Wei Dai comments on Distributed vs centralized agents

Wei Dai 13 Feb 2026 17:29 UTC
5 points
0

There are cases where agents share values but don’t trust each other, or get stuck in coordination traps (e.g. citizens living under a dictatorship who all hate the dictator but can’t act as a coherent group to remove him).

No, these citizens don’t share the same values in my sense, because they’re mostly selfish, and would prefer that others risk their lives to remove the dictatorship while they themselves freeride in safety. Two AIs with the same utility function (and prior) over world states or histories would be an example of what I mean.

Conversely, there are also cases where agents don’t share “terminal values” but do share enough “procedural values” that they can basically just trust each other (e.g. honesty boxes in small towns, where you just trust that nobody will steal from you even though they ultimately care about different things from you).

I’m not sure why you need to invent a concept of “shared procedural values” to explain this when game theory says there are plenty of human situations where Cooperate can be a Nash equilibrium. In this case there’s a small chance that stealing could be observed by someone, causing you to lose a huge amount of status/reputation, clearly not worth the benefit of getting some free item, in a small town.

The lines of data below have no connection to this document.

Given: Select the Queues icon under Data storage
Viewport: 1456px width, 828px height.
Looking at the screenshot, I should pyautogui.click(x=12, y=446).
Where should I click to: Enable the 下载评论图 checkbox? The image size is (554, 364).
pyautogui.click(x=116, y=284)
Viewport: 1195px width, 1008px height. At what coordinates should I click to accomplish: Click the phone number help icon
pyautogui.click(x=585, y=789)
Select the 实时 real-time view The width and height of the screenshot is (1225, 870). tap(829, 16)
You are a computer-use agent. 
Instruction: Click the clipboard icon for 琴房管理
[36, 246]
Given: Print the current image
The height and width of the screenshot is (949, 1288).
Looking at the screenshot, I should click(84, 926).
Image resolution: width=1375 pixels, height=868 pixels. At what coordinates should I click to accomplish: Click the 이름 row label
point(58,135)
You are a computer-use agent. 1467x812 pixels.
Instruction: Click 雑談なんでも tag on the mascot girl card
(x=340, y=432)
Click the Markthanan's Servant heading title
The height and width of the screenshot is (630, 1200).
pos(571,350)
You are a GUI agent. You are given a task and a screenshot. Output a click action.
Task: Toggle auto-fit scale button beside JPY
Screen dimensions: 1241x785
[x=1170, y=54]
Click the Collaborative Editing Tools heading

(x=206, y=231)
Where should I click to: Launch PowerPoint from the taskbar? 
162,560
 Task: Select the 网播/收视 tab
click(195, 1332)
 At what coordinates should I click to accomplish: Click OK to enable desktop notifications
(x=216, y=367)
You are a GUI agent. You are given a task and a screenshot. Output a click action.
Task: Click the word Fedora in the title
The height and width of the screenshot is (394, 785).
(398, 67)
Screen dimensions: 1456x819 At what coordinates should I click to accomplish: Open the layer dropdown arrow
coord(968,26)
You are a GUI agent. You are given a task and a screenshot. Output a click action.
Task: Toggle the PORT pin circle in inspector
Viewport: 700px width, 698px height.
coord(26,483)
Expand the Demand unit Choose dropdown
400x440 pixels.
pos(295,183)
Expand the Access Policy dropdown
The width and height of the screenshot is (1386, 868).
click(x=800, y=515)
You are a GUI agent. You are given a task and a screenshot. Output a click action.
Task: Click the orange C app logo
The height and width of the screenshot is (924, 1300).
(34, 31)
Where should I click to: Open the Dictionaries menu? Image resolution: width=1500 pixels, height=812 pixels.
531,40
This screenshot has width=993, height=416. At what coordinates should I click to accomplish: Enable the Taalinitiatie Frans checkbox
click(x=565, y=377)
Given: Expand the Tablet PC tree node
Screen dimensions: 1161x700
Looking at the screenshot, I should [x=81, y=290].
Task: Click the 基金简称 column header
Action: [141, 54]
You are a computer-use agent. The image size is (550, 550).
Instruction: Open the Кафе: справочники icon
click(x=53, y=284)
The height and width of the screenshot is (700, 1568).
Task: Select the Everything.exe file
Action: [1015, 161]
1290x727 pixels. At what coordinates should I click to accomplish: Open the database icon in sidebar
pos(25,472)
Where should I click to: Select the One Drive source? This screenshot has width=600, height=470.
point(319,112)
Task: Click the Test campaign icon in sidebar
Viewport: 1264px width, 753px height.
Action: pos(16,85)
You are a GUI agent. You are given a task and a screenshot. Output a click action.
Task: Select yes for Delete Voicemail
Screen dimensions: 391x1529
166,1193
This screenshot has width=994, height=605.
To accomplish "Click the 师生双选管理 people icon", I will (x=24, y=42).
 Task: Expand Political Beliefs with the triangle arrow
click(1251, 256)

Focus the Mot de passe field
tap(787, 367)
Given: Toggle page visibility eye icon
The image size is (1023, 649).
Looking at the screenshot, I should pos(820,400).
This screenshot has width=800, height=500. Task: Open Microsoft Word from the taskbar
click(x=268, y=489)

I mean perhaps it has some value in that humans have computational limitations and can’t compute the optimal strategy all the time, so maybe we use cached “procedural values” and this explains some amount of cooperation beyond standard game theory (e.g. why they don’t steal even if everyone else left the town for vacation or something), but it doesn’t seem that useful when we’re talking about large stake future situations...

ETA: Looks like you edited your comment quite a bit from the version I replied to. Don’t have time to check right now whether I also need to edit this reply.
- Richard_Ngo 13 Feb 2026 17:58 UTC
  5 points
  0
  Parent
  No, these citizens don’t share the same values in my sense, because they’re mostly selfish, and would prefer that others risk their lives to remove the dictatorship while they themselves freeride in safety.
  Yes, agreed, I was just gesturing at the closest thing we have to a real-world example. But severe coordination problems can also arise even when agents have exactly the same values—here’s one example. (EDIT: a simpler example from my other reply: “they might not be certain that the other agent has the same values as they do, and therefore all else equal would prefer to have resources themselves rather than giving them to the other agent”.) And based on this I claim that a dictatorship could in principle survive (at least for a while) even when every citizen actually shared exactly the same selfless anti-dictator values, as long as the common knowledge equilibrium were bad enough.
  maybe we use cached “procedural values” and this explains some amount of cooperation beyond standard game theory
  Yes. Except that our attitudes towards this differ: you seem to think of it as an edge case, whereas I think of it as an anomaly which is pointing us towards ways in which game theory is the wrong framework to be using. Specifically I think that game theory makes it hard to study group agents, because you assume that each agent’s strategy is derived from its terminal values. However, in practice the way that group agents work is by programming heuristics/ethics/procedural values into their subagents. And so “cached” is an inaccurate description: it’s not that the individual derives those values rationally and then stores them for later, but rather that they’ve been “programmed” with them (e.g. via reinforcement learning).
  (Of course, ideally the study of group/distributed agents and the study of individual/centralized agents will converge, but I think the best way to do that is to separately explore both perspectives.)
  ETA: Looks like you edited your comment quite a bit from the version I replied to.
  Sorry about this!